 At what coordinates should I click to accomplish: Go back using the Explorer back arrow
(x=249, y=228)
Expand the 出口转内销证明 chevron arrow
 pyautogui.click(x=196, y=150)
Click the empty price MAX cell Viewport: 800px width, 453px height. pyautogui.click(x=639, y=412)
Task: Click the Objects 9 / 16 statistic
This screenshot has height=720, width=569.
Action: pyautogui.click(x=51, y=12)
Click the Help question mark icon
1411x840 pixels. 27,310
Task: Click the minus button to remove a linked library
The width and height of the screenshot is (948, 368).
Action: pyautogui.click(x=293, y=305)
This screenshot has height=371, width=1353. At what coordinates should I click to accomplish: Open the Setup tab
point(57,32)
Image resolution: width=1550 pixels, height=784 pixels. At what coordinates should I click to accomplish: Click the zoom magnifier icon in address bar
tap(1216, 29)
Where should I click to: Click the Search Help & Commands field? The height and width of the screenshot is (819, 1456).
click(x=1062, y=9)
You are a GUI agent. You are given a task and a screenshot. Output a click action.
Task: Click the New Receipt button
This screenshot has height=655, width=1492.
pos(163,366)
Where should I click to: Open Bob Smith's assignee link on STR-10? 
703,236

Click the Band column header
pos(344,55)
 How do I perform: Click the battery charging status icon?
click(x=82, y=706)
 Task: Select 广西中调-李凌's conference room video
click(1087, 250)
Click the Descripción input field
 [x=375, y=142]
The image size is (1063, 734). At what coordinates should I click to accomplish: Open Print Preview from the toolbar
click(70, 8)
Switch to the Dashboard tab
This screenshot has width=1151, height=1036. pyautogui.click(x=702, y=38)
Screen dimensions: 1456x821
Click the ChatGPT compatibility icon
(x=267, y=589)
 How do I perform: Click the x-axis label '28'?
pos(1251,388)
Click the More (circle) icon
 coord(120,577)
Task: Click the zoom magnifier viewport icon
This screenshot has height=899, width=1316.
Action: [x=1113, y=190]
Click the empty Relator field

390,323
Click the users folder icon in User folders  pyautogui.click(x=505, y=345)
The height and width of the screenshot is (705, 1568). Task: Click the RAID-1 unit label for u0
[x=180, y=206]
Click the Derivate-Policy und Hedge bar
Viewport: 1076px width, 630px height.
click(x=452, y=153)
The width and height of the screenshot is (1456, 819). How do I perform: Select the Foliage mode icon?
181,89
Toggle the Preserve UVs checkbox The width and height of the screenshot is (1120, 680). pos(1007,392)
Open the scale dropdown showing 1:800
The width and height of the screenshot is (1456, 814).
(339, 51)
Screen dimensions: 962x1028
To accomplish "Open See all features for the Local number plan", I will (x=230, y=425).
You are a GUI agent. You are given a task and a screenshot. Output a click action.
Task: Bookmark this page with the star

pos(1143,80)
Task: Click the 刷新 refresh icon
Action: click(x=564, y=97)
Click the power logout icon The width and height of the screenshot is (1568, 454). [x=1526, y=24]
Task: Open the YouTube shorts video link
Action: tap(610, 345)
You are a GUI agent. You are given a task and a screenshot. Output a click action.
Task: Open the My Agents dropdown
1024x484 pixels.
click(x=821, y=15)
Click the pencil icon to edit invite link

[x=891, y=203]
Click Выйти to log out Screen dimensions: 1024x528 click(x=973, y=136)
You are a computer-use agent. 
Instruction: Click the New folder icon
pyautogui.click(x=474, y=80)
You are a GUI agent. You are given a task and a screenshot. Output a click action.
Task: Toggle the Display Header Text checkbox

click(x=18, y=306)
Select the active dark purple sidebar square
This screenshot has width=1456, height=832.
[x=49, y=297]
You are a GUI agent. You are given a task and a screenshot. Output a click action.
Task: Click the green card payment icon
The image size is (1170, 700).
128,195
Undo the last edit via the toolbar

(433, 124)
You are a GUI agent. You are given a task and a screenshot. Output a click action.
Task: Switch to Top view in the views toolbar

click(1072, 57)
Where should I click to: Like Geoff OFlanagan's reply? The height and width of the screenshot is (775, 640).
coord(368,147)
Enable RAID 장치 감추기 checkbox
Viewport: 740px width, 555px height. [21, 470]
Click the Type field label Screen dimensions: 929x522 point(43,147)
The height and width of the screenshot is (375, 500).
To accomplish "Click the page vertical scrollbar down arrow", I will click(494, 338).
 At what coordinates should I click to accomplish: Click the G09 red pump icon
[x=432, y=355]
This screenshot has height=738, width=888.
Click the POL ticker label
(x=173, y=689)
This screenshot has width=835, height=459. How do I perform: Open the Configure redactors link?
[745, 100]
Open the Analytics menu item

···

**Stated task**
Update the records above: change every "magnifier" to "magnifying glass" and leave the rest unchanged.

**Full solution**
 At what coordinates should I click to accomplish: Go back using the Explorer back arrow
(x=249, y=228)
Expand the 出口转内销证明 chevron arrow
 pyautogui.click(x=196, y=150)
Click the empty price MAX cell Viewport: 800px width, 453px height. pyautogui.click(x=639, y=412)
Task: Click the Objects 9 / 16 statistic
This screenshot has height=720, width=569.
Action: pyautogui.click(x=51, y=12)
Click the Help question mark icon
1411x840 pixels. 27,310
Task: Click the minus button to remove a linked library
The width and height of the screenshot is (948, 368).
Action: pyautogui.click(x=293, y=305)
This screenshot has height=371, width=1353. At what coordinates should I click to accomplish: Open the Setup tab
point(57,32)
Image resolution: width=1550 pixels, height=784 pixels. At what coordinates should I click to accomplish: Click the zoom magnifying glass icon in address bar
tap(1216, 29)
Where should I click to: Click the Search Help & Commands field? The height and width of the screenshot is (819, 1456).
click(x=1062, y=9)
You are a GUI agent. You are given a task and a screenshot. Output a click action.
Task: Click the New Receipt button
This screenshot has height=655, width=1492.
pos(163,366)
Where should I click to: Open Bob Smith's assignee link on STR-10? 
703,236

Click the Band column header
pos(344,55)
 How do I perform: Click the battery charging status icon?
click(x=82, y=706)
 Task: Select 广西中调-李凌's conference room video
click(1087, 250)
Click the Descripción input field
 [x=375, y=142]
The image size is (1063, 734). At what coordinates should I click to accomplish: Open Print Preview from the toolbar
click(70, 8)
Switch to the Dashboard tab
This screenshot has width=1151, height=1036. pyautogui.click(x=702, y=38)
Screen dimensions: 1456x821
Click the ChatGPT compatibility icon
(x=267, y=589)
 How do I perform: Click the x-axis label '28'?
pos(1251,388)
Click the More (circle) icon
 coord(120,577)
Task: Click the zoom magnifying glass viewport icon
This screenshot has height=899, width=1316.
Action: [x=1113, y=190]
Click the empty Relator field

390,323
Click the users folder icon in User folders  pyautogui.click(x=505, y=345)
The height and width of the screenshot is (705, 1568). Task: Click the RAID-1 unit label for u0
[x=180, y=206]
Click the Derivate-Policy und Hedge bar
Viewport: 1076px width, 630px height.
click(x=452, y=153)
The width and height of the screenshot is (1456, 819). How do I perform: Select the Foliage mode icon?
181,89
Toggle the Preserve UVs checkbox The width and height of the screenshot is (1120, 680). pos(1007,392)
Open the scale dropdown showing 1:800
The width and height of the screenshot is (1456, 814).
(339, 51)
Screen dimensions: 962x1028
To accomplish "Open See all features for the Local number plan", I will (x=230, y=425).
You are a GUI agent. You are given a task and a screenshot. Output a click action.
Task: Bookmark this page with the star

pos(1143,80)
Task: Click the 刷新 refresh icon
Action: click(x=564, y=97)
Click the power logout icon The width and height of the screenshot is (1568, 454). [x=1526, y=24]
Task: Open the YouTube shorts video link
Action: tap(610, 345)
You are a GUI agent. You are given a task and a screenshot. Output a click action.
Task: Open the My Agents dropdown
1024x484 pixels.
click(x=821, y=15)
Click the pencil icon to edit invite link

[x=891, y=203]
Click Выйти to log out Screen dimensions: 1024x528 click(x=973, y=136)
You are a computer-use agent. 
Instruction: Click the New folder icon
pyautogui.click(x=474, y=80)
You are a GUI agent. You are given a task and a screenshot. Output a click action.
Task: Toggle the Display Header Text checkbox

click(x=18, y=306)
Select the active dark purple sidebar square
This screenshot has width=1456, height=832.
[x=49, y=297]
You are a GUI agent. You are given a task and a screenshot. Output a click action.
Task: Click the green card payment icon
The image size is (1170, 700).
128,195
Undo the last edit via the toolbar

(433, 124)
You are a GUI agent. You are given a task and a screenshot. Output a click action.
Task: Switch to Top view in the views toolbar

click(1072, 57)
Where should I click to: Like Geoff OFlanagan's reply? The height and width of the screenshot is (775, 640).
coord(368,147)
Enable RAID 장치 감추기 checkbox
Viewport: 740px width, 555px height. [21, 470]
Click the Type field label Screen dimensions: 929x522 point(43,147)
The height and width of the screenshot is (375, 500).
To accomplish "Click the page vertical scrollbar down arrow", I will click(494, 338).
 At what coordinates should I click to accomplish: Click the G09 red pump icon
[x=432, y=355]
This screenshot has height=738, width=888.
Click the POL ticker label
(x=173, y=689)
This screenshot has width=835, height=459. How do I perform: Open the Configure redactors link?
[745, 100]
Open the Analytics menu item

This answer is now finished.